* [Exercise details]: Reproduce verbatim the line containing "Given: Click the" and every line that follows it through the end of the entries below, omitting all pictures.

[Extracted data entries]
::::::::::

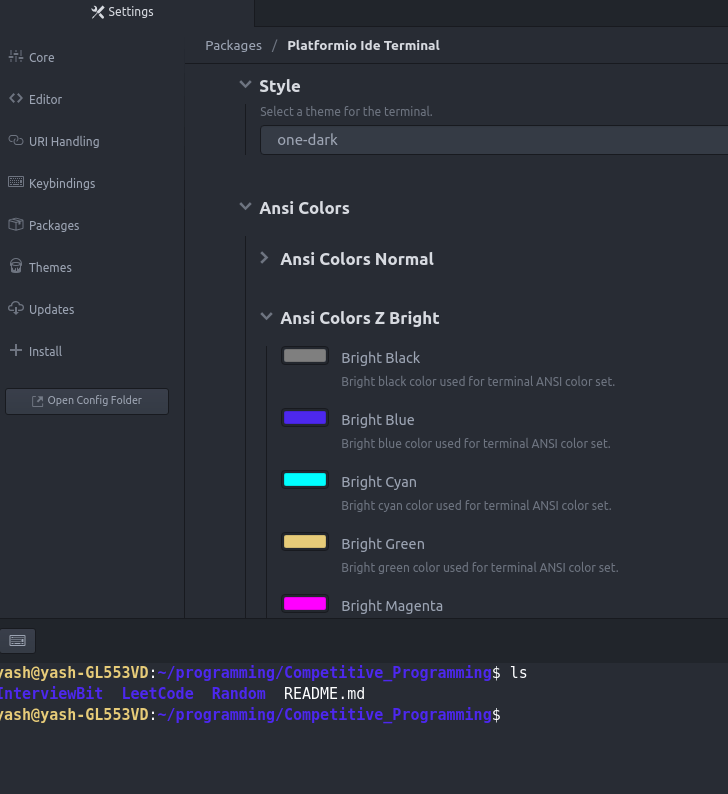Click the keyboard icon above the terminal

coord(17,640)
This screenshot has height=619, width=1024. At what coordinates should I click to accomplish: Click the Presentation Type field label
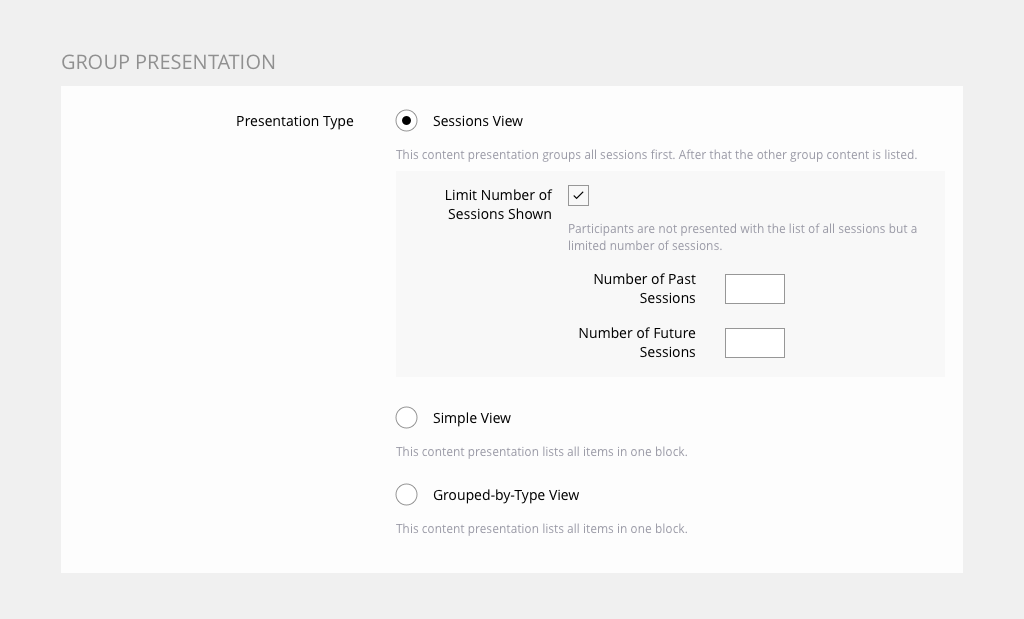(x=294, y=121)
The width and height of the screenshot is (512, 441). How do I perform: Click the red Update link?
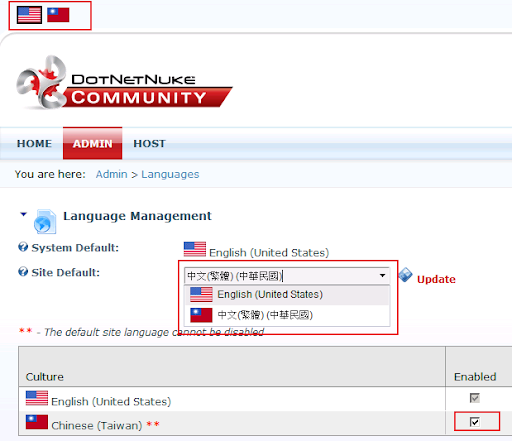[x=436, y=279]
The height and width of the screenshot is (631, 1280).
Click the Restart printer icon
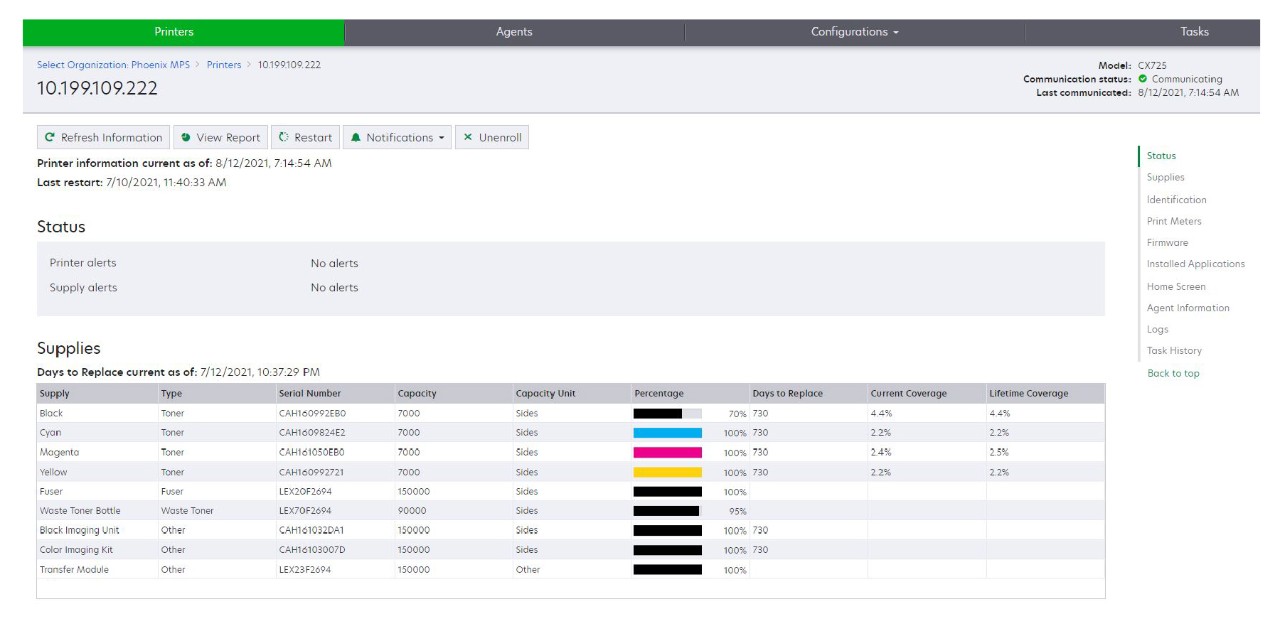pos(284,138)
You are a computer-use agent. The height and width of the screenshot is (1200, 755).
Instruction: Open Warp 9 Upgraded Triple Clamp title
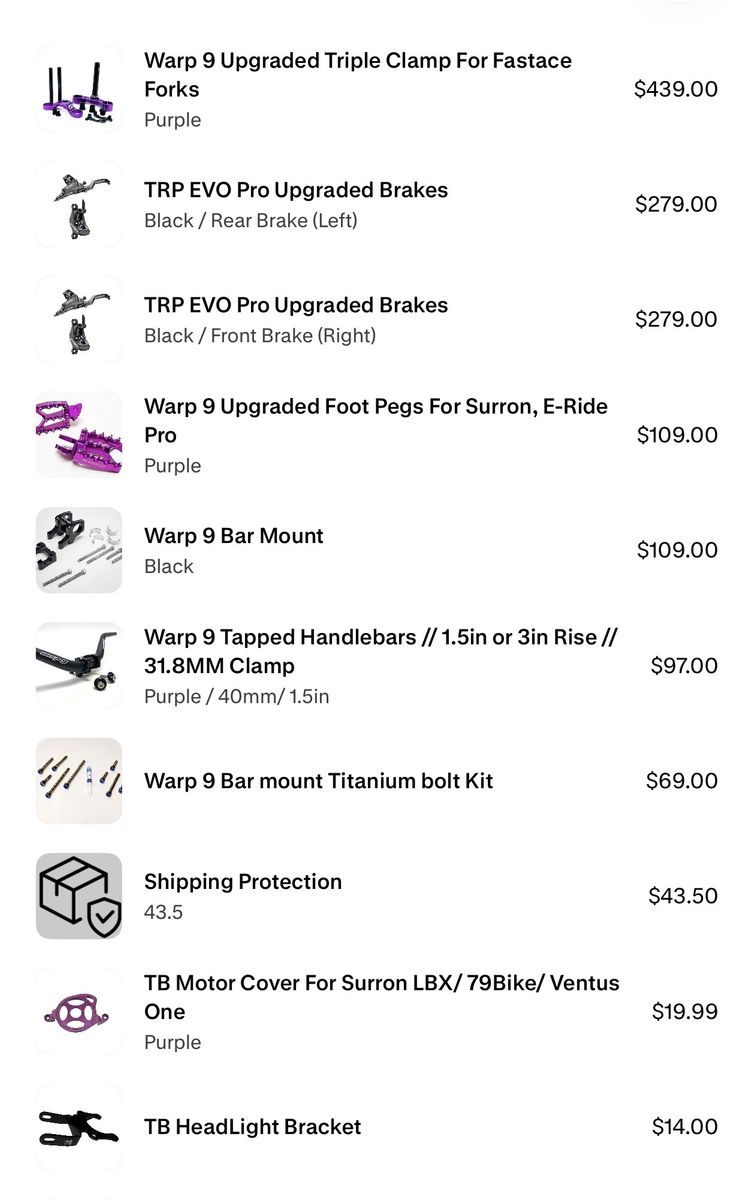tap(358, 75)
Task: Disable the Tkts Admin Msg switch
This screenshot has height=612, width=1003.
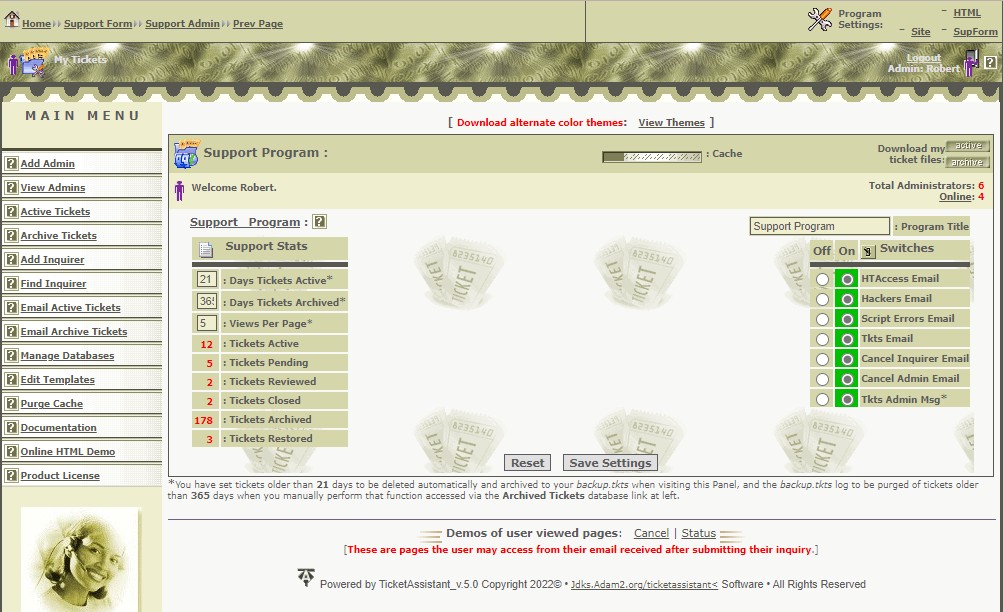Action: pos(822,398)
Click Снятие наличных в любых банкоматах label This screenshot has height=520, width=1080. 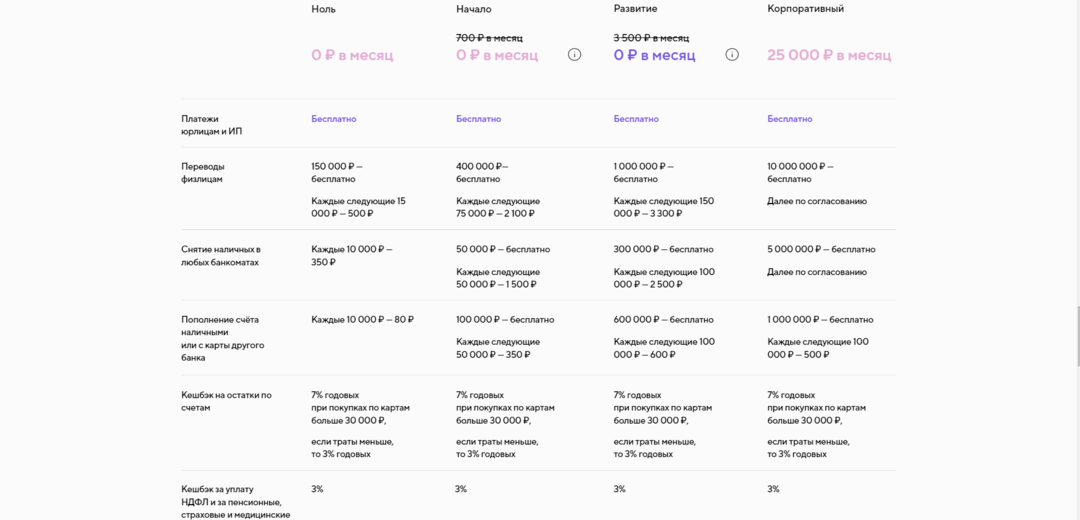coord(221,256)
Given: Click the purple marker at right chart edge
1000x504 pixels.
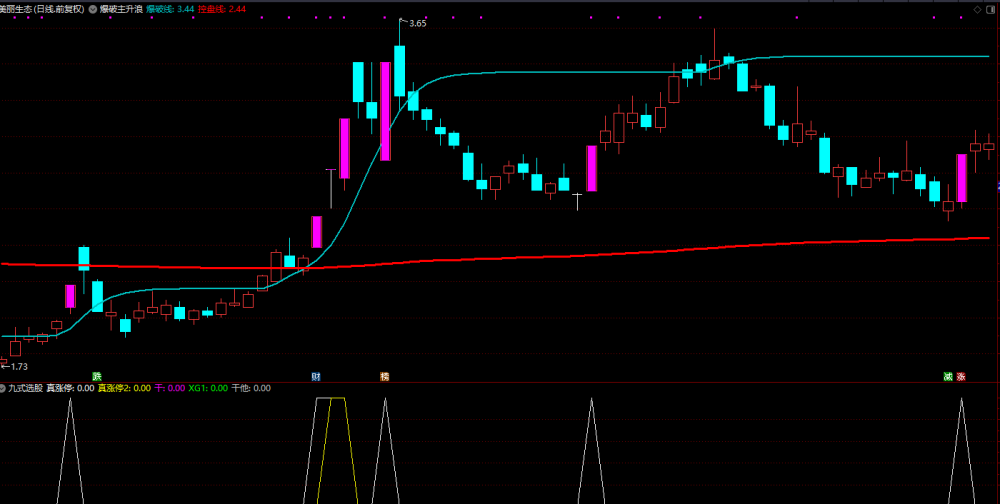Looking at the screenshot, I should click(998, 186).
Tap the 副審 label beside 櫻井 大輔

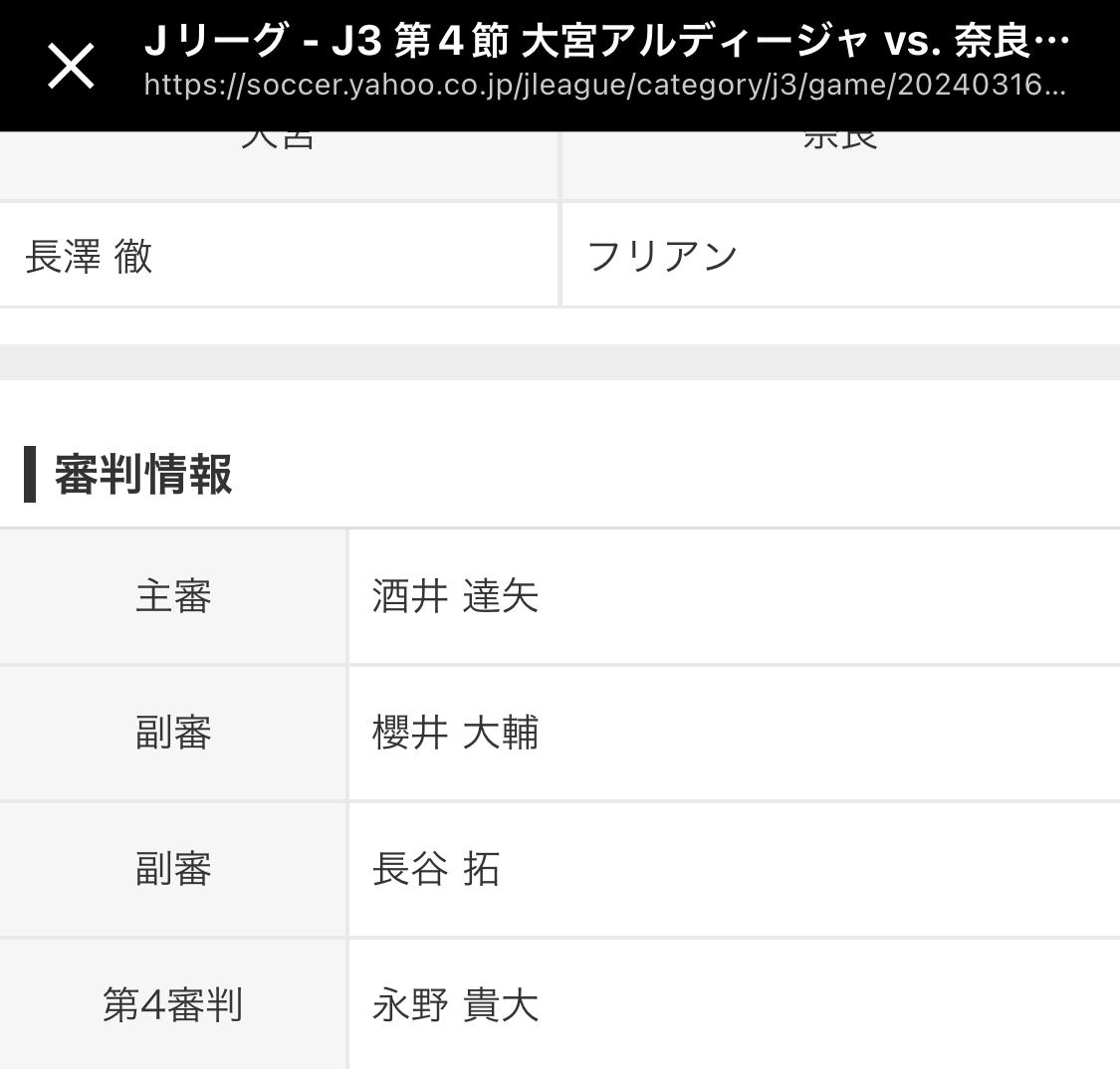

::::::::::

* [Answer box]:
Given: Click the purple marker at right chart edge
1000x504 pixels.
Looking at the screenshot, I should click(998, 186).
Tap the 副審 label beside 櫻井 大輔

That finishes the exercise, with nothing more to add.